## [TASK REQUIREMENTS]
Each line from the one containing "in Berlijn op" through the end of the entries below must be output exactly; no other line belongs.

══ SUPPLIED RECORDS

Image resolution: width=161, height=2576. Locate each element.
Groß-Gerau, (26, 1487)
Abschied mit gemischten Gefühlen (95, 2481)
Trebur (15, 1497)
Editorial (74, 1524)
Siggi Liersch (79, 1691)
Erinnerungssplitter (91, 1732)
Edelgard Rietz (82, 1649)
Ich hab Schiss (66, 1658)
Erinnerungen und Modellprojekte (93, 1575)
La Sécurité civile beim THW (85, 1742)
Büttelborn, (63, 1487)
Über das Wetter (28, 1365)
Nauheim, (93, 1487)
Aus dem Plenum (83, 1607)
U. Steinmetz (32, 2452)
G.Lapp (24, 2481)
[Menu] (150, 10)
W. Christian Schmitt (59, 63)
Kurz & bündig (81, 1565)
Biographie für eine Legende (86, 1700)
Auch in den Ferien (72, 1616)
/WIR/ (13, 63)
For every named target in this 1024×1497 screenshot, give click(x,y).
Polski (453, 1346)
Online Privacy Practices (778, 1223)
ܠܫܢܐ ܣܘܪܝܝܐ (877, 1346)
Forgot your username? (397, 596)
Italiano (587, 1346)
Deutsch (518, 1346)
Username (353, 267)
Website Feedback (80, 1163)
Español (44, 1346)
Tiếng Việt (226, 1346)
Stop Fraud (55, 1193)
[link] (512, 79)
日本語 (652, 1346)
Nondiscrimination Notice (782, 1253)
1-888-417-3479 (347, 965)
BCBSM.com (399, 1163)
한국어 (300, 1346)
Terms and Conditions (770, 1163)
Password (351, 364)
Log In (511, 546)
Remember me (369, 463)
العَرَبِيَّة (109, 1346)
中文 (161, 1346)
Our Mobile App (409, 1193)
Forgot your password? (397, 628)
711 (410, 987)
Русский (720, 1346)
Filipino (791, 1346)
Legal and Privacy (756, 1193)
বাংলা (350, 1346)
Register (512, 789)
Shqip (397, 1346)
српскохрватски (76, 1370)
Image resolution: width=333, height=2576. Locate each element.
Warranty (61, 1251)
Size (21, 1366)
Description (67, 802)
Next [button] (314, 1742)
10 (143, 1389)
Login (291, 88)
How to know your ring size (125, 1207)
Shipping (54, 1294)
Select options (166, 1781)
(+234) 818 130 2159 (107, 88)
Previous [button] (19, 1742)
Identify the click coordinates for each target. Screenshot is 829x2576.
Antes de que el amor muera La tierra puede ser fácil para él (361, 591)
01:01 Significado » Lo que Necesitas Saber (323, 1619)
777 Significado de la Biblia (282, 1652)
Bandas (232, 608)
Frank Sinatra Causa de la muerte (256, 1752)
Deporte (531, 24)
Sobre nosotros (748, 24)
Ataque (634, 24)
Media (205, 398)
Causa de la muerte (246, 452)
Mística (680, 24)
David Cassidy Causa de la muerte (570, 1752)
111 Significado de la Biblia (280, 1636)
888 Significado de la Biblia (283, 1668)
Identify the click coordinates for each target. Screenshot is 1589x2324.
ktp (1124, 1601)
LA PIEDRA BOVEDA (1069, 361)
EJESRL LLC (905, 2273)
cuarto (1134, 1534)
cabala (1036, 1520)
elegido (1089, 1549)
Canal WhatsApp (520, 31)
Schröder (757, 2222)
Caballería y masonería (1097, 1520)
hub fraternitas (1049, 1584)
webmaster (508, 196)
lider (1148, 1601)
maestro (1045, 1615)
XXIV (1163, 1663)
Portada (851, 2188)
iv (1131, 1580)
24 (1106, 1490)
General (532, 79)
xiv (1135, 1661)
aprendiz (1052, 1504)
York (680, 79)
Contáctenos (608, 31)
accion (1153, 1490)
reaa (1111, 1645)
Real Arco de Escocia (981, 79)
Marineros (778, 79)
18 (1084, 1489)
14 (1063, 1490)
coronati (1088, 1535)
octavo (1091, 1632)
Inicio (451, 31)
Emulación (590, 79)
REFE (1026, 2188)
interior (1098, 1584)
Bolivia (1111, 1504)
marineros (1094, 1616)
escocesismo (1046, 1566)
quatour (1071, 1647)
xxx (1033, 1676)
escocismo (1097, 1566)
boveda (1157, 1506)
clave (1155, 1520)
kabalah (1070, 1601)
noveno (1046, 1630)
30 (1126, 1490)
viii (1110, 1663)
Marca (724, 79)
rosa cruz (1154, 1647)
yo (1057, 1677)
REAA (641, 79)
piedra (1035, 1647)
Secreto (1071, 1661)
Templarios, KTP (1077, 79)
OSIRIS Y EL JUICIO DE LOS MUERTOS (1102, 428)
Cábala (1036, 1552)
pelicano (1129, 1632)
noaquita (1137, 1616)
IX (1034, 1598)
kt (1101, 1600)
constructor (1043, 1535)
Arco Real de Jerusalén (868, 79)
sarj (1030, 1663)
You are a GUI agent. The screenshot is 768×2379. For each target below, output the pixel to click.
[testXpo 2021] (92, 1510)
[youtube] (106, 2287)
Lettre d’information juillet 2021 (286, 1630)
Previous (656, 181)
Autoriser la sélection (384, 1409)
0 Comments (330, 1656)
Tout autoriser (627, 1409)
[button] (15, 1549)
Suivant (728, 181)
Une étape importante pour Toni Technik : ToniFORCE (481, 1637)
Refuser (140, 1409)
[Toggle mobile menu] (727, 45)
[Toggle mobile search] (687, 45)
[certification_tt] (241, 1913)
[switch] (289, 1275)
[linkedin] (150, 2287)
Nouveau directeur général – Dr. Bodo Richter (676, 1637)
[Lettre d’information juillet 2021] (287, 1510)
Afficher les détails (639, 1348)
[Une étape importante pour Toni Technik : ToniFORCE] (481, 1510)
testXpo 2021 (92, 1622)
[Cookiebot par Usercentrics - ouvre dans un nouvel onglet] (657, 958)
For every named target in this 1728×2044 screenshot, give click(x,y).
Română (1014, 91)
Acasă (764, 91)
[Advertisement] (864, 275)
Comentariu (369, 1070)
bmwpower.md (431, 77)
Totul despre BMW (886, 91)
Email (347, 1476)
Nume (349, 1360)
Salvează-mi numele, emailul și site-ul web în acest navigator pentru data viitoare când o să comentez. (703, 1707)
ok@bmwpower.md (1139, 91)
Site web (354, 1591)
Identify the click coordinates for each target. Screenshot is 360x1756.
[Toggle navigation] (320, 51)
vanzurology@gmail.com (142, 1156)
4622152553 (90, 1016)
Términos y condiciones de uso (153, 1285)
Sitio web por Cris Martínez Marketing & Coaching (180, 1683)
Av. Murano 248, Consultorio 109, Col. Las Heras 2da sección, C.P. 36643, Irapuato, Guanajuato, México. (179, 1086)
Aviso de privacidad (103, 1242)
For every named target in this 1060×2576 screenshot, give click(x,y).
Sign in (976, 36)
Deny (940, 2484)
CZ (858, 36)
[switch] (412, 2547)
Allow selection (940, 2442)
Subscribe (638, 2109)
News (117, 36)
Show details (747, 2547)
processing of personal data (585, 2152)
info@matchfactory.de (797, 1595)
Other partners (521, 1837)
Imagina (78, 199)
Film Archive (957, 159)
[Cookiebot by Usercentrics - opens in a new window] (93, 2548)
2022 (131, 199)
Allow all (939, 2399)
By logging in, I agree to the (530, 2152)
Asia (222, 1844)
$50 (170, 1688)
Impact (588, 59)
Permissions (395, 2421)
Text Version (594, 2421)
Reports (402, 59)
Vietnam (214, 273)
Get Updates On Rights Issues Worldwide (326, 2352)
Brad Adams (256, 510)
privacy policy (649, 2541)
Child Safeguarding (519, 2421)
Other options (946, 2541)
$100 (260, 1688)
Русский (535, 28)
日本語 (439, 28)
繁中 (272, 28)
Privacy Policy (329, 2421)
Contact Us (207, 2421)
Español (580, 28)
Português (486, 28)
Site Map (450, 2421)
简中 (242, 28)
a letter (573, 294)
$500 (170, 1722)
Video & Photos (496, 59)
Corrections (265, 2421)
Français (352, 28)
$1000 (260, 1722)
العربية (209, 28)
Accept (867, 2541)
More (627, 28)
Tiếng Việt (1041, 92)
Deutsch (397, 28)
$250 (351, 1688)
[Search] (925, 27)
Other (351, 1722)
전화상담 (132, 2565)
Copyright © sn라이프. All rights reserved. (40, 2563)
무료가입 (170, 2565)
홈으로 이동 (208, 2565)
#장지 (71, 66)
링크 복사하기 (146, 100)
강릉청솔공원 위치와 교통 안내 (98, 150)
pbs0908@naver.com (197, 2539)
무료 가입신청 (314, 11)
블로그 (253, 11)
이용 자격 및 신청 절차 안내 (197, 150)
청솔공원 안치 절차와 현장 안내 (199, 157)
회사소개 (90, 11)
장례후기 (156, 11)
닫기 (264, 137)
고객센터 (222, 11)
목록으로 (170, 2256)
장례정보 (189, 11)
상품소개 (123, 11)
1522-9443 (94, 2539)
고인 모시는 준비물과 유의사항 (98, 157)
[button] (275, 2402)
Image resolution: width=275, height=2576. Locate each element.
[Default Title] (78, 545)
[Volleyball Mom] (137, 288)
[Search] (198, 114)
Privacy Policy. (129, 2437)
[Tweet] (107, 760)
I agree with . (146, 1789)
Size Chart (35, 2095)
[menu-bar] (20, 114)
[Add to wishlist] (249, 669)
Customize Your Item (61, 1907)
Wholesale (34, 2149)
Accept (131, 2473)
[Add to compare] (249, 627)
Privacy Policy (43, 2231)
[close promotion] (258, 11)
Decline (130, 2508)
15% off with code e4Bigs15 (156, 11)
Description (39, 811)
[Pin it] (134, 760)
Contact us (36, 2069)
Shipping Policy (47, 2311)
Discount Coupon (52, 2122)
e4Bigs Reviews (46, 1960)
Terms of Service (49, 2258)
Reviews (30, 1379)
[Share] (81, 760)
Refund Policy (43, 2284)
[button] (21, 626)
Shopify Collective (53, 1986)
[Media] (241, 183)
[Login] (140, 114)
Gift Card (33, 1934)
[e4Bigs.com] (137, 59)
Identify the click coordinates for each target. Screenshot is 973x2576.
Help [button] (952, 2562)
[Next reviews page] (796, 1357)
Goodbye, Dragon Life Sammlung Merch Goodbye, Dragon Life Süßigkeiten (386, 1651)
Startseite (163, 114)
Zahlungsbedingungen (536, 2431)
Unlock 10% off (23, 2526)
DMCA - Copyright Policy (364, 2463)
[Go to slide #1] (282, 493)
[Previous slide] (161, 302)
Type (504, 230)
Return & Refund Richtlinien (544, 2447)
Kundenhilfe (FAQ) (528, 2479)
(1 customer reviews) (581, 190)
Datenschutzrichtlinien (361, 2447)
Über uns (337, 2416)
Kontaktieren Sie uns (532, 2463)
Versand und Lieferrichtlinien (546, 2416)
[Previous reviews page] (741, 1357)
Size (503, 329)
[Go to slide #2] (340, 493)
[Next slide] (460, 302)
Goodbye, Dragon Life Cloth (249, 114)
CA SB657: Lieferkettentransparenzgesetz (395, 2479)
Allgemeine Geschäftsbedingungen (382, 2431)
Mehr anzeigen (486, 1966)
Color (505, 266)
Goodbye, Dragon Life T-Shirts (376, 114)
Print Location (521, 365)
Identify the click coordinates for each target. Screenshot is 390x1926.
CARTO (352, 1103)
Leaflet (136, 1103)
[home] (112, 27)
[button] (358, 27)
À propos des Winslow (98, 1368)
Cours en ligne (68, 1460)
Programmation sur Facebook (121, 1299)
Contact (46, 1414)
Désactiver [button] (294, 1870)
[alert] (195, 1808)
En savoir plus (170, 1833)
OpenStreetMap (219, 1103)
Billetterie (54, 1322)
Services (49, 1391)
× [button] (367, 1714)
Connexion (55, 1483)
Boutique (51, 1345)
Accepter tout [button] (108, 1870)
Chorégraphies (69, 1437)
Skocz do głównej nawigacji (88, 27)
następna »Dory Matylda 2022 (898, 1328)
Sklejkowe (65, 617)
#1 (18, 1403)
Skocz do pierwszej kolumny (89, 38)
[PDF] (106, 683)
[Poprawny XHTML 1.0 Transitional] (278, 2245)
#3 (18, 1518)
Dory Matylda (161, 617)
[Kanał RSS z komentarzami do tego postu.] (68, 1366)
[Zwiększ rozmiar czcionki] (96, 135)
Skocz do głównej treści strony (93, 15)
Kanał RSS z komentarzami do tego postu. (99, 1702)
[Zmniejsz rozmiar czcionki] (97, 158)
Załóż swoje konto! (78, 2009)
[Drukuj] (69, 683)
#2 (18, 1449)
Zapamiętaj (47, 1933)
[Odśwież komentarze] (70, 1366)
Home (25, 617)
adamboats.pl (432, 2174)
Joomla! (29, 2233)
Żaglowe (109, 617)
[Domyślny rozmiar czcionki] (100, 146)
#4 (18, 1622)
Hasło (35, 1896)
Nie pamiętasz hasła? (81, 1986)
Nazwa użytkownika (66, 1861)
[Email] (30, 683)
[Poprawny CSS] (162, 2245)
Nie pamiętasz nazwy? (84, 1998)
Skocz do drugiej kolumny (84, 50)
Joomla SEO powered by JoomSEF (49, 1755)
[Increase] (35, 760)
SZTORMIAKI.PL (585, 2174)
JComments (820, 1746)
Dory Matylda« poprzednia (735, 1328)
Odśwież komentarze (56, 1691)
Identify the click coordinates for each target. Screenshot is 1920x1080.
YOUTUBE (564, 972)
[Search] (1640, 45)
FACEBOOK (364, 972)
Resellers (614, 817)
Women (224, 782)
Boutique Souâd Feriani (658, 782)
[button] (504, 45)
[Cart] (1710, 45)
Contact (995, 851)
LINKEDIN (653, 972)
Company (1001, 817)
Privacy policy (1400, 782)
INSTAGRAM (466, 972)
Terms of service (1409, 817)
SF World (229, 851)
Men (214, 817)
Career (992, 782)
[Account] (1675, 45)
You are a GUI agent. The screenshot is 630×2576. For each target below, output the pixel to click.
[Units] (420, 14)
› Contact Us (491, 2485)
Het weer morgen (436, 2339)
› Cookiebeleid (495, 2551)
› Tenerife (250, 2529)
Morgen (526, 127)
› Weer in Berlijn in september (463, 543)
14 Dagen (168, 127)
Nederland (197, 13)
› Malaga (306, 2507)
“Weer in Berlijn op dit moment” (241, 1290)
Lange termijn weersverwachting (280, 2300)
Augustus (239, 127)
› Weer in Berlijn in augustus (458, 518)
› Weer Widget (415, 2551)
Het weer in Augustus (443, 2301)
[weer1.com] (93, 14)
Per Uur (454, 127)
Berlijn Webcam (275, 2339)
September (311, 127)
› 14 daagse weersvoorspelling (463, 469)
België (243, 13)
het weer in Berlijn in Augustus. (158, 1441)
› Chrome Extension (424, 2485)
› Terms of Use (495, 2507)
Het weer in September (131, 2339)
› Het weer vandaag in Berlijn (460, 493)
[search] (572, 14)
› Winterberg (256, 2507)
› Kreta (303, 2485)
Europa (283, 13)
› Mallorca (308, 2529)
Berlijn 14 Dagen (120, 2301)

════

## [PROBLEM SOLUTION]
“Weer in Berlijn op dit moment” (241, 1290)
Lange termijn weersverwachting (280, 2300)
Augustus (239, 127)
› Weer in Berlijn in augustus (458, 518)
› Weer Widget (415, 2551)
Het weer in Augustus (443, 2301)
[weer1.com] (93, 14)
Per Uur (454, 127)
Berlijn Webcam (275, 2339)
September (311, 127)
› 14 daagse weersvoorspelling (463, 469)
België (243, 13)
het weer in Berlijn in Augustus. (158, 1441)
› Chrome Extension (424, 2485)
› Terms of Use (495, 2507)
Het weer in September (131, 2339)
› Het weer vandaag in Berlijn (460, 493)
[search] (572, 14)
› Winterberg (256, 2507)
› Kreta (303, 2485)
Europa (283, 13)
› Mallorca (308, 2529)
Berlijn 14 Dagen (120, 2301)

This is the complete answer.